Prenatal activation of microglia induces delayed impairment of glutamatergic synaptic function.

PMID 18612411


Epidemiological studies have linked maternal infection during pregnancy to later development of neuropsychiatric disorders in the offspring. In mice, experimental inflammation during embryonic development impairs behavioral and cognitive performances in adulthood. Synaptic dysfunctions may be at the origin of cognitive impairments, however the link between prenatal inflammation and synaptic defects remains to be established. In this study, we show that prenatal alteration of microglial function, including inflammation, induces delayed synaptic dysfunction in the adult.
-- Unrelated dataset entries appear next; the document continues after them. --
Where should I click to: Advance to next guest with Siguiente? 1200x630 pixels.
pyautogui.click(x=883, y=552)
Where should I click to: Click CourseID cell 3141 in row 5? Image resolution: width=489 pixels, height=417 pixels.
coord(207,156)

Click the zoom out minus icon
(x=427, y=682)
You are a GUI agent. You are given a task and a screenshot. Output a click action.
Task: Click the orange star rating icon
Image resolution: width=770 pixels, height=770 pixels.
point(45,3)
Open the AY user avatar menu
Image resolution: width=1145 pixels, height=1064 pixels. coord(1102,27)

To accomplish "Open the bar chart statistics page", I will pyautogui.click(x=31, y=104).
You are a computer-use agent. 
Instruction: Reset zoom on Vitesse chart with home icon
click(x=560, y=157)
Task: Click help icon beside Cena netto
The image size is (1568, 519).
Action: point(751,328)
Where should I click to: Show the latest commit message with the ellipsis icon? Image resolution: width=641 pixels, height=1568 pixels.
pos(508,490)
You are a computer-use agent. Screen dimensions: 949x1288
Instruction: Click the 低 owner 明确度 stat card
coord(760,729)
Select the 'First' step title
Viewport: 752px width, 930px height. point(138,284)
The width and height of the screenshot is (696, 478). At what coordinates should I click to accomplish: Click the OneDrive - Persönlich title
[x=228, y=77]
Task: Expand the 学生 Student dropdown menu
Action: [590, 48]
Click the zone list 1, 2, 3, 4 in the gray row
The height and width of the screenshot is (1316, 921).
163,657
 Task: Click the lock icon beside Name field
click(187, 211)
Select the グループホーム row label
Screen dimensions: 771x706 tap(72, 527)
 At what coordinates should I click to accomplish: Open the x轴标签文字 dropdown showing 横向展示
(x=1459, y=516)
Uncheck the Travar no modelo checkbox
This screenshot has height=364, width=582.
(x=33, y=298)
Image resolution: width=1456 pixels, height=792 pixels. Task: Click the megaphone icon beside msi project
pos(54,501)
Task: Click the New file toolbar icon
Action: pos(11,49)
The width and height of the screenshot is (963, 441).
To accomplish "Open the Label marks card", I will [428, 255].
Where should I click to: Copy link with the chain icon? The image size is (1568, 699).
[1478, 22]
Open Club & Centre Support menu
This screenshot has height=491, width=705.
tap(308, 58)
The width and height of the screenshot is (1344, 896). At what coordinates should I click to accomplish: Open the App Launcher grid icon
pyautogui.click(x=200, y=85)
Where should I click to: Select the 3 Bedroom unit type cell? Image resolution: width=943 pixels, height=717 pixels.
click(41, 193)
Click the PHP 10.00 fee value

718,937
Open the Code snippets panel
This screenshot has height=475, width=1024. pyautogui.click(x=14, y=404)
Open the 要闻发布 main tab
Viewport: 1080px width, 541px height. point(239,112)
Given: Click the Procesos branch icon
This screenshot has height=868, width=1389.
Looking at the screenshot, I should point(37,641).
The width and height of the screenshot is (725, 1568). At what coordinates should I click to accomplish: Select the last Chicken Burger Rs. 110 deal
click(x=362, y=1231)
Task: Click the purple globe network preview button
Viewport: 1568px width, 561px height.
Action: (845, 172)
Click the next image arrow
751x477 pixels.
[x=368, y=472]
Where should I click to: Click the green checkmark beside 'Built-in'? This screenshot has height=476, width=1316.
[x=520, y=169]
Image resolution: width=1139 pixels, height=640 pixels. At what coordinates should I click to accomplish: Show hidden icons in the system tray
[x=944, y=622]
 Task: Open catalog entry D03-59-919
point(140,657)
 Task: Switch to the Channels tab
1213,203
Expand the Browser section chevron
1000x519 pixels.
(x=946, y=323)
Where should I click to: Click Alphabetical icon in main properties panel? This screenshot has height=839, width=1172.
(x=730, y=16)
DAP12 is a microglial signaling protein expressed around birth, mutations of which in the human induces the Nasu-Hakola disease, characterized by early dementia. We presently report that synaptic excitatory currents in mice bearing a loss-of-function mutation in the DAP12 gene (DAP12(KI) mice) display enhanced relative contribution of AMPA. Furthermore, neurons from DAP12(KI) P0 pups cultured without microglia develop similar synaptic alterations, suggesting that a prenatal dysfunction of microglia may impact synaptic function in the adult. As we observed that DAP12(KI) microglia overexpress genes for IL1beta, IL6 and NOS2, which are inflammatory proteins, we analyzed the impact of a pharmacologically-induced prenatal inflammation on synaptic function. Maternal injection of lipopolysaccharides induced activation of microglia at birth and alteration of glutamatergic synapses in the adult offspring. Finally, neurons cultured from neonates born to inflamed mothers and cultured without microglia also displayed altered neuronal activity. Our results demonstrate that prenatal inflammation is sufficient to induce synaptic alterations with delay. We propose that these alterations triggered by prenatal activation of microglia provide a cellular basis for the neuropsychiatric defects induced by prenatal inflammation.